VR exhibition planning launched during Freize Week
Planning an exhibition is far more than artwork selection. As anyone involved in the production side of an art show will tell you, the point at which the artworks arrive in the gallery or exhibition space is almost the last stage in a long chain of decisions mostly revolving around designing the show within the given space. Currently, most common way of planning is to make a physical maquette of the space and then use tiny paper images of the artworks to give a sense of what the real exhibition will look like.
Technical wiz-kids around the world are trying to work out ways to make this process quicker and to move it into the digital age. With that in mind, a brand new software was launched this week at Frieze London.
During the Blueprint Breakfast Meetings (organised by Vastari), leading art professionals in London for this year’s Frieze Art Fair gathered in Cromwell Place in South Kensington to talk about the future of the art world. One of those presentations was introducing Ikonospace, a company founded earlier this year in Dubai by Joris Demnard and Walter Paice.

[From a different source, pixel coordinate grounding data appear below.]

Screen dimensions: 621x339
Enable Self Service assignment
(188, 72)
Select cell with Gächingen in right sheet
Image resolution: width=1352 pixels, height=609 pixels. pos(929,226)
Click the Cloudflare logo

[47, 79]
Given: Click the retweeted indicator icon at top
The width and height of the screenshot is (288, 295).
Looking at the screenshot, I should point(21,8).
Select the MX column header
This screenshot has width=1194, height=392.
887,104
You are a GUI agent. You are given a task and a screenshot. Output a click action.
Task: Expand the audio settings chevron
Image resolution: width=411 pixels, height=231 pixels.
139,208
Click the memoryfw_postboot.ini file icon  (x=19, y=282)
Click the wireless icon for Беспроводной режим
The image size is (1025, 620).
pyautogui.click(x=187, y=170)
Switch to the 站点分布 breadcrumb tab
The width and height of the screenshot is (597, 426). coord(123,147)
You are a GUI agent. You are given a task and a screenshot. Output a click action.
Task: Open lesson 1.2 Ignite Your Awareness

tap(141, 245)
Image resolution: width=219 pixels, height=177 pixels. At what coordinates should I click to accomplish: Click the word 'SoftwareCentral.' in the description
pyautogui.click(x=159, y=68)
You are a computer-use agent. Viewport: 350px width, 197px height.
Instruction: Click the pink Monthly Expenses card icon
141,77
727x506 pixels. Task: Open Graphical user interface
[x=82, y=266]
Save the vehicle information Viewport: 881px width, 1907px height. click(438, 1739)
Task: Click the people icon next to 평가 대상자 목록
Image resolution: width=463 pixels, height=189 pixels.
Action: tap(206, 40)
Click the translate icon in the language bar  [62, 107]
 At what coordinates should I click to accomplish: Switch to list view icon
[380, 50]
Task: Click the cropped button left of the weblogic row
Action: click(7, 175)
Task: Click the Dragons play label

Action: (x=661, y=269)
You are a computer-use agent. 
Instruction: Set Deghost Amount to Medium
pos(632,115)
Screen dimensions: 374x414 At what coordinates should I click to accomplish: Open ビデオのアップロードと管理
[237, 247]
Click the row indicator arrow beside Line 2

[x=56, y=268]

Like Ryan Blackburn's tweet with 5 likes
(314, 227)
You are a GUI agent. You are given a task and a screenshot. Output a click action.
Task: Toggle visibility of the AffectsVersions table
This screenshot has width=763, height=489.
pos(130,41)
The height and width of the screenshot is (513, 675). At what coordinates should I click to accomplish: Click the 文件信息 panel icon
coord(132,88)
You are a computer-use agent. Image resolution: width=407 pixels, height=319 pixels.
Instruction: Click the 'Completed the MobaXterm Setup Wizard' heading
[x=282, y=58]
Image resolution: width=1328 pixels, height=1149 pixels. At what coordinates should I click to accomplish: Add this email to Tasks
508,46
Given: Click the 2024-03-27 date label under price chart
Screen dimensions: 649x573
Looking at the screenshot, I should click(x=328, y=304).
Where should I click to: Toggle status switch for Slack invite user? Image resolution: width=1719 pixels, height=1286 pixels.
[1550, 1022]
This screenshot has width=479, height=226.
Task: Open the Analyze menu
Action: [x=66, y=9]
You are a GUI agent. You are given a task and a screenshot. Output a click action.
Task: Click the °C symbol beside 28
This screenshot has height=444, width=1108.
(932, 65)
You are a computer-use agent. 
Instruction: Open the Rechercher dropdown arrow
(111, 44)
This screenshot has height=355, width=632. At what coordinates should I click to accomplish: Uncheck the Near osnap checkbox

For the London event, the pair produced a virtual reality rendering of The Pavilion gallery at Cromwell Place, which is still in the planning stages and is due to open in 2019. It is a new location planned to function as a permanent art fair, where international galleries can temporarily rent spaces for pop-up exhibitions. Ikonospace were given access to the floor plans and were therefore able to build a virtual exhibition in a virtual place and for this inaugural presentation, they filled it with Norman Seeff photographs in a digital exhibition.
Then, they demonstrated the capacity of the software. Dedicated to three-dimensional exhibition design and management and developed through virtual reality technology, the software has the ability to show any space in three-dimensions and it is really easy to use.
An exhibition designer can upload dimensions and artworks and build a virtual version of their proposed show within a fraction of the time it might take with other digital programmes or with physical models. Importantly, as it is built digitally, any design can be easily shared among team members anywhere in the world. Interestingly, the software also has the ability to produce exhibitions that would otherwise never happen. The company are also planning to host regular digital exhibitions as well as recreate landmark exhibitions of the past.
The idea is that Ikonospace will not only make life easier for exhibition designers, galleries and art fairs but it will also introduce art lovers to another dimension of viewing. The jury is out but for now, it certainly seems interesting.